Da fragen mich Freunde, ob ich auf die Wiesn mitkomme und entschuldigen sich im selben Moment dafür mit den Worten: 'Oh tut mir Leid, du bist ja Veganer. Da ist die Wiesn nix für dich'. Da kommt einem vor Wut schonmal die Kürbissuppe hoch. Nur weil ich auf meinem Balkon Tomaten und Chillis züchte, heißt das doch nicht, dass ich mir den Wiesnspaß entgehen lasse. Ich würde mich ärgern, das kollektive Besäufnis in überfüllten Zelten zu verpassen. Wie könnte ich auf den Klang tiefgründiger Biergesänge verzichten? Es gibt für einen Veganer nichts Schöneres als zwischen Menschen zu stehen, die die Haut von Tieren am Körper tragen, weil es eben Tradition ist. Es gibt nichts Herrlicheres als sich an einem Ort der Freude aufzuhalten, an dem sich hunderte Ochsenleiber an Spießen über dem Feuer drehen. Hier weiß man, was man bekommt. Das Fleisch auf dem Teller hat einen Namen. Markus, Lisa, Emma oder auch Christoph steht auf den Schildern über der Fleischtheke geschrieben. Man könnte auch ein R.I.P. daneben schreiben, um das Bild eines drehenden Grabes noch etwas zu verdeutlichen. Aber für „Roast In Peace“ bleibt keine Zeit, denn dafür ist der Hunger der Wiesnmäuler zu groß.
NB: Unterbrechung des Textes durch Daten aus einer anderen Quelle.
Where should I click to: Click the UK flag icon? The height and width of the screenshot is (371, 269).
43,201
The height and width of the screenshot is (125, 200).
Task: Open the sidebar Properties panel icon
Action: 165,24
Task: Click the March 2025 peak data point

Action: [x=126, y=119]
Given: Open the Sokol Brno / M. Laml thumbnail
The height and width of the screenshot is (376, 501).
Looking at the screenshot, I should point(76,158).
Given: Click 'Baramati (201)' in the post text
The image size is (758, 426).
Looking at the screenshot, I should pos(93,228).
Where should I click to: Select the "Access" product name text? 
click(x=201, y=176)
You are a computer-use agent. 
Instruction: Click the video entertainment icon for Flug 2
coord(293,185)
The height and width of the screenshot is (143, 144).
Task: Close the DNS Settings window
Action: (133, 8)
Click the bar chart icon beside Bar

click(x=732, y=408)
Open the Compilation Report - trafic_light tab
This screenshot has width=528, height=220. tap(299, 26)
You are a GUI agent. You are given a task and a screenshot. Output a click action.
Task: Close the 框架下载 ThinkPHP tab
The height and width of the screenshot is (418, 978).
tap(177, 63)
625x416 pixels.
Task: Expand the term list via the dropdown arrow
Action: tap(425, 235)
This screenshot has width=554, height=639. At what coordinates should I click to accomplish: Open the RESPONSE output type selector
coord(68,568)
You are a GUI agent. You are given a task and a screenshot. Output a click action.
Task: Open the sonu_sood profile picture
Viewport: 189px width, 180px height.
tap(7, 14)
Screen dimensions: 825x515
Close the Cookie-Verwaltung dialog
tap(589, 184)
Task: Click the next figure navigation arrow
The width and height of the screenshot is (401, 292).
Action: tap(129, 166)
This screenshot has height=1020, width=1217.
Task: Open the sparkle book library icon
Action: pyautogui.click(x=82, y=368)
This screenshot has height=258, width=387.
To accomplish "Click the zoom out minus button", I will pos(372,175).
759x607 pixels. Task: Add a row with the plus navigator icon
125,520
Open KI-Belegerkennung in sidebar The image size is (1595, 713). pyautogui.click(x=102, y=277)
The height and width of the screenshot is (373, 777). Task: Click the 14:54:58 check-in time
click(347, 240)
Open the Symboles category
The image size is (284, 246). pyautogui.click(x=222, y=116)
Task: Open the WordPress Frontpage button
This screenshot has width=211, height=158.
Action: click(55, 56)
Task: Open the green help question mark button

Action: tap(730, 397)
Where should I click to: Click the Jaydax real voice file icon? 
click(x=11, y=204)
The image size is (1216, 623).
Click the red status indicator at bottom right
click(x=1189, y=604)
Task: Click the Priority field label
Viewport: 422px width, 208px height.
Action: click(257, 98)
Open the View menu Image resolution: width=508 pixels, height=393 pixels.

Veganismus etabliert sich in München

Zwiebeltürme der Frauenkirche

Zwiebeltürme der Frauenkirche

Veganismus ist längst nicht mehr nur eine Sache der Gesundheit oder der Vernunft, sondern auch ein Imagefaktor, eine Art Lifestyle, ein Bekenntnis zur Nachhaltigkeit. Wer Vegan ist, muss nicht im Bauwagen seines Schrebergartens leben, um sich dort von selbstangebauten Gemüse zu ernähren. Auch eine Stadt wie München bietet hier Lebensqualität. Gibt man bei Google die Worte Vegan und München ein, findet man mehr als 568.000 Einträge. Das spricht für ein großes Interesse an der nachhaltigen Lebensweise in der Landeshauptstadt. Außerdem gibt es rund 200 Einrichtungen, darunter Restaurants, Bistros und Supermärkte, die vegane Speisen in München anbieten. Laut einer aktuellen Emnid-Umfrage wollen 51 Prozent der Deutschen in Zukunft weniger Fleisch essen. Allein in Deutschland leben sieben Millionen Vegetarier, davon sind 800.000 Veganer. Das schreit doch nach einem Umdenken.

Auch die Wiesn kann vegan

Veganes Wiesngericht: Sojamedaillon in Biersoße und Reherl

Veganes Wiesngericht: Sojamedaillon in Biersoße und Reherl

So sind wir eben, wir Veganer. Andersdenkend. Rebellierend gegen die konventionelle Ernährung, Krieger der Nachhaltigkeit. Wir tragen aus Überzeugung Segeltuchschuhe und kippen uns morgens einen Schuss Reismilch in den Kaffee. Und an sonnigen Tagen werfen wir unser liebevoll mariniertes Tofusteak auf den Grill. Na und? Wir haben trotzdem Spaß am Leben. Aber nur weil wir anders denken, flüchten wir nicht vor der Wiesn. Es mag schon sein, dass das gängige kulinarische Angebot auf dem Münchner Oktoberfest einem Veganer auf dem Magen schlägt. Aber ein Besuch auf dem Oktoberfest, geht auch ohne Schweinshaxn, Hendl und Ochsenbraten. Dafür reicht ein Abstecher auf die Oide Wiesn. Statt dem O’bazdn gibt es hier eben einen veganen Bio-Kürbisaufstrich auf die Brezn. Statt dem Ochsenbraten kommt ein Tofu-Steak mit Kartoffelgemüse auf den Teller. Sojapflanzerl in Biersoße und Saitan-Hühnerfrikassee runden das Angebot ab. Die Wiesn kann also endlich auch vegan, wenn man nur richtig sucht und mal nachfragt. Aber das beste, vegane Wiesn-Produkt ist und bleibt das bayrische Bier. Kein Tier muss für die Herstellung leiden. Schließlich müssen deutsche und österreichische Biersorten dank des geltenden Reinheitsgebotes vegan sein. Wasser, Gerste, Hopfen, Hefe und Malz lauten die Zutaten. Na gut, vielleicht würde die eine oder andere Hefebakterie da anders denken. Wenn man es ganz genau nimmt, sind die nämlich auch kleine Tierchen. Allerdings: Da können wir Veganer mal zwei Augen zudrücken.